課題:
加湿方式を比べた抜粋で、気化式加湿器のメリットとして挙げられている点をすべて書き出す。

ページ抜粋:
つまり、同じ室温でも湿度が高いと快適に感じるため、暖房や冷房代を普段より安くする効果が見込めます。
加湿方式の種類とメリット・デメリットの違いを比較しよう
加湿器の種類にはそれぞれ特徴がありますので、使用目的や環境に応じて適切な加湿器を選びましょう。加湿方式の種類とメリット・デメリットの違いを比較していきます。
気化式加湿器
気化式加湿器は、水を浸したフィルターやスポンジに送風し、空気に触れさせることで水分を気化させます。気化した水分が空気中に放出され、湿度を上げる効果があります。
メリット
気化式加湿器は自然な気化現象を利用しているため、安全性が高く省エネです。適切な湿度を保ちやすく、加湿効果も比較的高いと言えます。加湿フィルターを使用することで、空気中の浮遊物や微粒子を取り除くこともできます。
デメリット
気化式加湿器は一部の機種を除いて加湿能力が比較的低く、広いスペースには向かない場合があります。また、フィルターのメンテナンスが必要であり、定期的な清掃や交換が求められます。
スチーム式(加熱式)加湿器
スチーム式加湿器は、内部にあるヒーターで水を加熱し、高温の蒸気として放出します。蒸気が空気中に放出されることで、湿度を上げる効果があります。
メリット
スチーム式加湿器は加湿効果が高く、すぐに湿度を上げることができます。高温の蒸気によって菌やウイルスの活動を抑える効果もあります。

与えられた資料:
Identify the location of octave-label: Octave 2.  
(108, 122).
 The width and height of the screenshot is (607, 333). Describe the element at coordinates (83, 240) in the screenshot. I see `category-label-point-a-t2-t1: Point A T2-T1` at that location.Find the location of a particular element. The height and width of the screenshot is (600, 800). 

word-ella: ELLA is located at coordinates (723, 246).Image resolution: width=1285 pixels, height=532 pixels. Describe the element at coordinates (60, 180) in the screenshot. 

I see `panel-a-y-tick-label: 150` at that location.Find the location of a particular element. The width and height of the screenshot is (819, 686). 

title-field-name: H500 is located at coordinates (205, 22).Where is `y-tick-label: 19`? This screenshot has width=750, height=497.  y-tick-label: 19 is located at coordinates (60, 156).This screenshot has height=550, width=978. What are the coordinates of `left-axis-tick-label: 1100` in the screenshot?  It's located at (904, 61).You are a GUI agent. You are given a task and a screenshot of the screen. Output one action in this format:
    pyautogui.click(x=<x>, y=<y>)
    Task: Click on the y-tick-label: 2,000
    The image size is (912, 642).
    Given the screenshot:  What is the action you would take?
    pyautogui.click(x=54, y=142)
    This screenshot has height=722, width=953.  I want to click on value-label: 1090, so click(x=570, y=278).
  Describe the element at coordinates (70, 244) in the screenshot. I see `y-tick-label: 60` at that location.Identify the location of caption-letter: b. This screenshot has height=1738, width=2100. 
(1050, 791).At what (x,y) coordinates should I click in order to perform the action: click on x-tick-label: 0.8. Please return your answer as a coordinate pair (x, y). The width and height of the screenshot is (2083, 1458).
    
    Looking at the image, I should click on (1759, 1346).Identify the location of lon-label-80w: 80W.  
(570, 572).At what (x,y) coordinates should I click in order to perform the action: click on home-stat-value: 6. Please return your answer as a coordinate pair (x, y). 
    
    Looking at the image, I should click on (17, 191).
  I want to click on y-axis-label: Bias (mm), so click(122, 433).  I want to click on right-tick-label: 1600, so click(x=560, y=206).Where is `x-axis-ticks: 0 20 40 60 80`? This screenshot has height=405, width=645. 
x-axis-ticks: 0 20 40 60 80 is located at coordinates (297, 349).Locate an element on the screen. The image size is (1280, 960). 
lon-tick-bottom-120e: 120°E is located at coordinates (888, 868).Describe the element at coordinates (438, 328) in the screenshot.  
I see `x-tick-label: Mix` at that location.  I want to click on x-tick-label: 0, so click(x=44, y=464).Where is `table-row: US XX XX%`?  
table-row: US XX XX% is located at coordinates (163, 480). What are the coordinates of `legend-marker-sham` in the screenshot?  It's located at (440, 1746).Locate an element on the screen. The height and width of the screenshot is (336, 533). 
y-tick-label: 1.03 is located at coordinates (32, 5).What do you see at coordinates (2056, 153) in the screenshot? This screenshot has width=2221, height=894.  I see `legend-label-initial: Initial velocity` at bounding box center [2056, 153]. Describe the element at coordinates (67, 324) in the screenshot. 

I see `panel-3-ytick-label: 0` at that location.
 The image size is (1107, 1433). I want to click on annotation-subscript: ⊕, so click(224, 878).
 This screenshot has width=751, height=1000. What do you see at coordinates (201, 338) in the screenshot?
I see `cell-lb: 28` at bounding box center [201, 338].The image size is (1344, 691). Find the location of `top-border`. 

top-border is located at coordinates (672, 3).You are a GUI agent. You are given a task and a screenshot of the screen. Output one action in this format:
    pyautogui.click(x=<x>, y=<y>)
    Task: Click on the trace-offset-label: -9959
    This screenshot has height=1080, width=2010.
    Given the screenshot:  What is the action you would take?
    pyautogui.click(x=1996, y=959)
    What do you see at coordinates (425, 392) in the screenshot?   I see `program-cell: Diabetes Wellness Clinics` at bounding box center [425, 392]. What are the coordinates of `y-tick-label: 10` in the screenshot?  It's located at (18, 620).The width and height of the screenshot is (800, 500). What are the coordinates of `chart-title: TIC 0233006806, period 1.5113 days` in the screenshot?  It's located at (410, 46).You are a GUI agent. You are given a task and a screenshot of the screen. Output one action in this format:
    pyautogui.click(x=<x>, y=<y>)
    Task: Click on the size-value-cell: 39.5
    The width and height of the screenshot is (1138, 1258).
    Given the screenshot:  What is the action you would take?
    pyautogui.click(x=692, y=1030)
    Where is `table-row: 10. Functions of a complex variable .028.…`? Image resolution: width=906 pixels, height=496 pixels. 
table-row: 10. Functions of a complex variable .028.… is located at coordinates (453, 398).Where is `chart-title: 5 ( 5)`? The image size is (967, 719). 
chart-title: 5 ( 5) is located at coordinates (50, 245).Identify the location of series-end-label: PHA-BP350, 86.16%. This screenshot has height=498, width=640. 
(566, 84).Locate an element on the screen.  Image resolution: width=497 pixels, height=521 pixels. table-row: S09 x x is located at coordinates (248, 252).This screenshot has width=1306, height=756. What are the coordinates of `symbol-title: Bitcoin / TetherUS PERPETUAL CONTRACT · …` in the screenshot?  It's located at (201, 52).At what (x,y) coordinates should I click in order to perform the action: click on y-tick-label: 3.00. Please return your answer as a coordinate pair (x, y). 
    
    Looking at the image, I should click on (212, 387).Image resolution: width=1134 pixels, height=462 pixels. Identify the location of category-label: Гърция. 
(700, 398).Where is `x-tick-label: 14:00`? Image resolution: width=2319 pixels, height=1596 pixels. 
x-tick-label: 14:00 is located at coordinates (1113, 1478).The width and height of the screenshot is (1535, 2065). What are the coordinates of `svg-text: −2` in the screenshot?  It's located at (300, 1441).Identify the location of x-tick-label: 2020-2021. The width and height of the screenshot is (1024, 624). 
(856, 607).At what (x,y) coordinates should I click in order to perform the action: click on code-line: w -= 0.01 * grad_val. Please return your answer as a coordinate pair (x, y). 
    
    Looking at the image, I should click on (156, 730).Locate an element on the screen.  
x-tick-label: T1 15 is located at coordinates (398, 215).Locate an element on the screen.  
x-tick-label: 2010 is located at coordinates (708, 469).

解答:
- 安全性が高い
- 省エネである
- 適切な湿度を保ちやすい
- 加湿効果が比較的高い
- 加湿フィルターで空気中の浮遊物や微粒子を取り除ける